Dayanamayıp "Pardon neden gelmiştiniz?"

"Sizi ilgilendirmez. Gidin kahve yapın yeter!" Sert sesiyle irkilsem de kaşlarımın çatılmasına neden oldu.

Tam bir şey söyleyecektim ki Umut Demirkan kapısını açtı. Gözleri ilk önce beni görmesini beklesemde sanki günlerdir hatta aylardır bunu beklemişcesine gülümsedi. İçten bir gülümseme yüzünde asılı kalırken kadına baktım. Çatık kaşla bakıyordu.
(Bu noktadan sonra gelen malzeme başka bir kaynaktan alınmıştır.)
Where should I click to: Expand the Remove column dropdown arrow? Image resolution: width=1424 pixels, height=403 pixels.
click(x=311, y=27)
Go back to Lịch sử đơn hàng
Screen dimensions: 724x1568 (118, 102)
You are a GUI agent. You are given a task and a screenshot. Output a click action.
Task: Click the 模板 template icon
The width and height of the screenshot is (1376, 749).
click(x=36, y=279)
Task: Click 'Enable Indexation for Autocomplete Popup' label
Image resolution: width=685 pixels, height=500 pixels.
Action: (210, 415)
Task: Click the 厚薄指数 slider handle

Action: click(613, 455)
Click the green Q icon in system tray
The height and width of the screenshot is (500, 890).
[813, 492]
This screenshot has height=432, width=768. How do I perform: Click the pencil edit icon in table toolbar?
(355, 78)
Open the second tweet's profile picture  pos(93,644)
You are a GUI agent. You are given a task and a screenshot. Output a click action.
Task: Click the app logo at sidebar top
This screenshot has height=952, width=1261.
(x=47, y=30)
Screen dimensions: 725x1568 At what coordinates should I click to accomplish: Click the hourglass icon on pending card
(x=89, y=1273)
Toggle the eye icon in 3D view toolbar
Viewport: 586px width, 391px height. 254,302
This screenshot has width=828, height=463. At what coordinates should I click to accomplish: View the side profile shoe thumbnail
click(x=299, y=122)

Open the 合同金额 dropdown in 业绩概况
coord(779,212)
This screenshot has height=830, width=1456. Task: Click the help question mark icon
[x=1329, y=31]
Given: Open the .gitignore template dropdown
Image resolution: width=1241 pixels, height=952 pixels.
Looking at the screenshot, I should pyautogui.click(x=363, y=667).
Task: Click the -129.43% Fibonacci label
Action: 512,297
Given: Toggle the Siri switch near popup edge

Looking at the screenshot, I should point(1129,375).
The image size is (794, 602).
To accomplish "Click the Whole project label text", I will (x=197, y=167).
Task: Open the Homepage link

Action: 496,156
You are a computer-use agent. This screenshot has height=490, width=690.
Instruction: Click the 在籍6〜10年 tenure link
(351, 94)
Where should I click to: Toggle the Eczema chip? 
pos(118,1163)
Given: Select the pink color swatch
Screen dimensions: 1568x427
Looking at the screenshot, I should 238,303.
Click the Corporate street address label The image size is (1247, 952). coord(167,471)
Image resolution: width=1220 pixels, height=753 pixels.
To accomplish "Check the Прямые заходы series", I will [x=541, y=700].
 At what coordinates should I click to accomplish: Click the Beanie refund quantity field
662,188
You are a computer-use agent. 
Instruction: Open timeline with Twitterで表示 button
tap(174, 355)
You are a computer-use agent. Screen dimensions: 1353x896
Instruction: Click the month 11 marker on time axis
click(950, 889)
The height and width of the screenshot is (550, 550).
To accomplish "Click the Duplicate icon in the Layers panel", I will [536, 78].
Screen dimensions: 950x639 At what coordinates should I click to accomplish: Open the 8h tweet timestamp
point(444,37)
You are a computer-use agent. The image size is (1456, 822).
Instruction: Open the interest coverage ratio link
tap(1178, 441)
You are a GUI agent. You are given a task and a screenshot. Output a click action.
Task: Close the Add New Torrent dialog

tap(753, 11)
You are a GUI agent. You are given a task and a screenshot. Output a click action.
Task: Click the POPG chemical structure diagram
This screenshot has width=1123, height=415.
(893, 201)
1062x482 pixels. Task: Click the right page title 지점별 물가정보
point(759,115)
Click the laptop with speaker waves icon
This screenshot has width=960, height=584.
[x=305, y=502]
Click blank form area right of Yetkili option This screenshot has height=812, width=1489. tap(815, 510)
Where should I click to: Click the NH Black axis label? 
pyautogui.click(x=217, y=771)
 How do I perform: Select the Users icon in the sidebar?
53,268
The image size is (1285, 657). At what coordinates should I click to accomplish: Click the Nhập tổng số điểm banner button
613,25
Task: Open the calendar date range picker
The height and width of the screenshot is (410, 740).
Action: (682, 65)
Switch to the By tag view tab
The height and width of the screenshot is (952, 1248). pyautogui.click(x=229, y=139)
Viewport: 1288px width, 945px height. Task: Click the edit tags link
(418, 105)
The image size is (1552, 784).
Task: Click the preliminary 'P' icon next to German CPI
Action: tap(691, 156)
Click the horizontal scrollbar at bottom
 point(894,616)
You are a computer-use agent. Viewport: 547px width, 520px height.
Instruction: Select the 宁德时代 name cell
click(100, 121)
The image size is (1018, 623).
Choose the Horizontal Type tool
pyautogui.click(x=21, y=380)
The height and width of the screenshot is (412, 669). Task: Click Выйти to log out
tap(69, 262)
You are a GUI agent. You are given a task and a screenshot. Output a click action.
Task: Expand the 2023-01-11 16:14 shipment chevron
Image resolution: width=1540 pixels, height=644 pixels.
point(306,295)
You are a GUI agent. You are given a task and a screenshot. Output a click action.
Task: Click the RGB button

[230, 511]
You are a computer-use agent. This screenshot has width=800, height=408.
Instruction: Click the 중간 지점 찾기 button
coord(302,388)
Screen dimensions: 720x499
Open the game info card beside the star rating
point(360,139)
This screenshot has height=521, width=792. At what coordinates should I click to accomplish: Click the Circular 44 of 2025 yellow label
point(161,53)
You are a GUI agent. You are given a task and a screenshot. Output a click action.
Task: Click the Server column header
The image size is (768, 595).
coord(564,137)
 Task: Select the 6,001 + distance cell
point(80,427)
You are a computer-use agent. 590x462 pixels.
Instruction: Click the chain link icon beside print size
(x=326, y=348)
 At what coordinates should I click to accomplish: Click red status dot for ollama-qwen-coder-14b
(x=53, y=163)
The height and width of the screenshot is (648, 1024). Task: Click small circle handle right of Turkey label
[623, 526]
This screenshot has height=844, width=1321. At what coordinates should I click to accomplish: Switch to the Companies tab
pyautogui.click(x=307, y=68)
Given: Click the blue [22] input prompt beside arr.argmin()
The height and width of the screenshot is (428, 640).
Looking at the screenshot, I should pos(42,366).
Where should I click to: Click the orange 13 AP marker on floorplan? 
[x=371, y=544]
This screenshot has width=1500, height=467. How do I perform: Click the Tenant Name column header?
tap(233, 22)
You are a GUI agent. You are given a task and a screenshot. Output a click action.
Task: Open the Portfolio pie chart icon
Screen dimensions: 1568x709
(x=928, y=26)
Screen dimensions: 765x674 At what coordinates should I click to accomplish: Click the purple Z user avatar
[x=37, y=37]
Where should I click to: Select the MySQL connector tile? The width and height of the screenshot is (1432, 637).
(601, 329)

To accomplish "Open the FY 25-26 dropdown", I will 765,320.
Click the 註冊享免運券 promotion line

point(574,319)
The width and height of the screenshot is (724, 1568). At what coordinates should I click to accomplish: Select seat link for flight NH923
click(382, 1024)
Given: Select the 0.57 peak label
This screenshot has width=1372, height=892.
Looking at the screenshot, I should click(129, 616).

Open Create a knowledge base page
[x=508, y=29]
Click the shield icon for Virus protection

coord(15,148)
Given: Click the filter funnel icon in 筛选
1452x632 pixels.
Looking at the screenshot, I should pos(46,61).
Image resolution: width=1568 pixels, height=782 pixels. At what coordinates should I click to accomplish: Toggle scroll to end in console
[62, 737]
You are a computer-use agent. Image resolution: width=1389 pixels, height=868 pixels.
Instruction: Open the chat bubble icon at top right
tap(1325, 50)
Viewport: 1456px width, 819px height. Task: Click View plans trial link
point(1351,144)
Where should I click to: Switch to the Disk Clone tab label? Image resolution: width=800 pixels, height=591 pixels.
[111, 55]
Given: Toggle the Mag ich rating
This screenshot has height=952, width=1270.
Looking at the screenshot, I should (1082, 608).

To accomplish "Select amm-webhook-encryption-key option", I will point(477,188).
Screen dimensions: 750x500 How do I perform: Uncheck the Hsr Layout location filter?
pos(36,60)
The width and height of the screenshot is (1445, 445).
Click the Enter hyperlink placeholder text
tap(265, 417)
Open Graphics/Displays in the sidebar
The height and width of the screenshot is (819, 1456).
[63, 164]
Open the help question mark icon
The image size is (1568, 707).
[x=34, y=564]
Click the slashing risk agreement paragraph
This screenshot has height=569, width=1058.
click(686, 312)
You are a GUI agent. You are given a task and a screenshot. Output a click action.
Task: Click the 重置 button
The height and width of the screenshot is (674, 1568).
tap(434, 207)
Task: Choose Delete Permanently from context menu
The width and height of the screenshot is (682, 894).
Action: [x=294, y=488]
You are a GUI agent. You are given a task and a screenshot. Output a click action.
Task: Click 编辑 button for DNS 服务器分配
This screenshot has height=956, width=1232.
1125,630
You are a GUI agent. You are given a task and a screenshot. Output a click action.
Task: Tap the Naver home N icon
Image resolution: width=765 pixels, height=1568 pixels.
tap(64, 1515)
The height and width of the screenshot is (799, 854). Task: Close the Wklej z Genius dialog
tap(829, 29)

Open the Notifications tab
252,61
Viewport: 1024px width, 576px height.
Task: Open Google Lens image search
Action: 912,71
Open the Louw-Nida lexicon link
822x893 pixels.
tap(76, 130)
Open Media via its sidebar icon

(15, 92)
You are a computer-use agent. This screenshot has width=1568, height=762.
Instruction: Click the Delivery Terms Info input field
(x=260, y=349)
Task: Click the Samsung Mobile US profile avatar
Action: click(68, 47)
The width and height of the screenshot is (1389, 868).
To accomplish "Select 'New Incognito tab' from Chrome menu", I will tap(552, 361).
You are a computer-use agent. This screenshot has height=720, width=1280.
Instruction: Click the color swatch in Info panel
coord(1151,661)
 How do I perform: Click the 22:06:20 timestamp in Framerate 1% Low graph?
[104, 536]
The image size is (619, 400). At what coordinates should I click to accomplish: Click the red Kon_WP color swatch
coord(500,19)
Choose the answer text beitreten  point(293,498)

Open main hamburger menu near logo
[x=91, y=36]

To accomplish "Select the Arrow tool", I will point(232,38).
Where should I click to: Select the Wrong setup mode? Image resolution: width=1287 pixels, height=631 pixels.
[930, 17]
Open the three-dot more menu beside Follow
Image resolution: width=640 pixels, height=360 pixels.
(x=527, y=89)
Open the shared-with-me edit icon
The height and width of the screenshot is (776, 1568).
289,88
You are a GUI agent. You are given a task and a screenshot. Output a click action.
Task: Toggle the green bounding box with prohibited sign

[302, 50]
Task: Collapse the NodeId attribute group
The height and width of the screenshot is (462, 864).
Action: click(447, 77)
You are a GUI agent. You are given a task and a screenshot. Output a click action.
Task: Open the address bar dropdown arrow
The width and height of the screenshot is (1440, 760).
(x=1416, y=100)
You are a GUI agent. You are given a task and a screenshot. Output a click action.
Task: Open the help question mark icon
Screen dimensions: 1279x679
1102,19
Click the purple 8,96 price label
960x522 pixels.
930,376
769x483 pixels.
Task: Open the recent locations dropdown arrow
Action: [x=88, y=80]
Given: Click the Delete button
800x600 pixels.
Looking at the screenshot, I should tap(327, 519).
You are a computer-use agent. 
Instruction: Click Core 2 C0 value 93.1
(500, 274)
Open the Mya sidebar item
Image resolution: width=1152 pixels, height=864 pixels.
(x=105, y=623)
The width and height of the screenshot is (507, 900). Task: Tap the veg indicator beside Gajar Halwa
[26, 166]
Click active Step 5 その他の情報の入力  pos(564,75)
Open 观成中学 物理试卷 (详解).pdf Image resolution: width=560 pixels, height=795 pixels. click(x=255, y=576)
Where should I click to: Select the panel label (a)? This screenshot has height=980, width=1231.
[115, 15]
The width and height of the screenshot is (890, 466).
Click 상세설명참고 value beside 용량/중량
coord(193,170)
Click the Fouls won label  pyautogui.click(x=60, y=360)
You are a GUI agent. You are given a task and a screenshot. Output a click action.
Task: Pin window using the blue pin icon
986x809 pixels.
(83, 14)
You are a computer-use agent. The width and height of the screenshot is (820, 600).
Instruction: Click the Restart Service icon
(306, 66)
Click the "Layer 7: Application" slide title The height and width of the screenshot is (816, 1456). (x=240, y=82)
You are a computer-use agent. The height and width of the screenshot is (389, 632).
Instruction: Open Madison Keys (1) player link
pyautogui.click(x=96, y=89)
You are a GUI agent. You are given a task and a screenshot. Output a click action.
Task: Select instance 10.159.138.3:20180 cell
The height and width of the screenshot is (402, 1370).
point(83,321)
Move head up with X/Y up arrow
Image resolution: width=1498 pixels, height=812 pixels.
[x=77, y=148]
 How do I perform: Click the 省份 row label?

Aralarında ne vardı benim bilmediğim?

"Tamam Aslı sen git. Bizi baş başa bırak." Umut Demirkan'ın sesiyle irkilip başımı salladım.

Kadın hafifçe başını sallayıp Umut Demirkan'ın koluna çarparak içeriye girdi. Umut Demirkan kahkaha atmıştı. Onlar içeriye geçerken onları izlemem gerektiğini ama duvarların camdan olduğu için başka, onları göreceğim şekilde ilerledim.

Onları gördüğümde izlemeye başladım.

Kadın rahat bir şekilde koltuğa oturdu. Umut Demirkan iki eli cebinde önce bir süre kadını izledi. Kadın onunla konuşuyordu. Dudak okumayı biliyordum.

"Anlaştık değil mi? Buna imza atarsan artık benden kurtulamazsın." Dedi Umut Demirkan çapkın bir şekilde gülümsedi.

Kadında alayla gülümseyerek " Senden kurtulan mı var? Asıl benden kurtulamazsın."

"Harika, birbirimizi istediğimize göre bunu imzala ve bu resmiyete dönüşsün." Kadına kalem verip kağıdı imzalamasını istedi.

Kadın önce kağıdı okudu,ne olduğunu bilmiyorum.
Ardından kabul etmiş olmalı ki hemen imzaladı.

Kadın ayağa kalktı. Umut Demirkan da hafife eğilerek kendi kısmını imzaladı.

"Anlaştık o zaman ortak. Bundan sonrası hep beraberiz."

"Anlaştık." Elini uzattı Umut Demirkan. Kadın önce ona sonra eline baktı. Tereddüt yaşadı gibi ama en sonunda o da elini uzatıp bu işi fiilen kabul ettiğine dair bir iş yapmış oldu.

Ne oluyordu? Umut Bey ve o kadın neye imzalıyordu,neden ortak olmuştu?

-Son-

Bölüm : 26.12.2024 20:39 tarihinde eklendi
Okur Yorumları Yorum Ekle
Hikayeyi Paylaş
Loading...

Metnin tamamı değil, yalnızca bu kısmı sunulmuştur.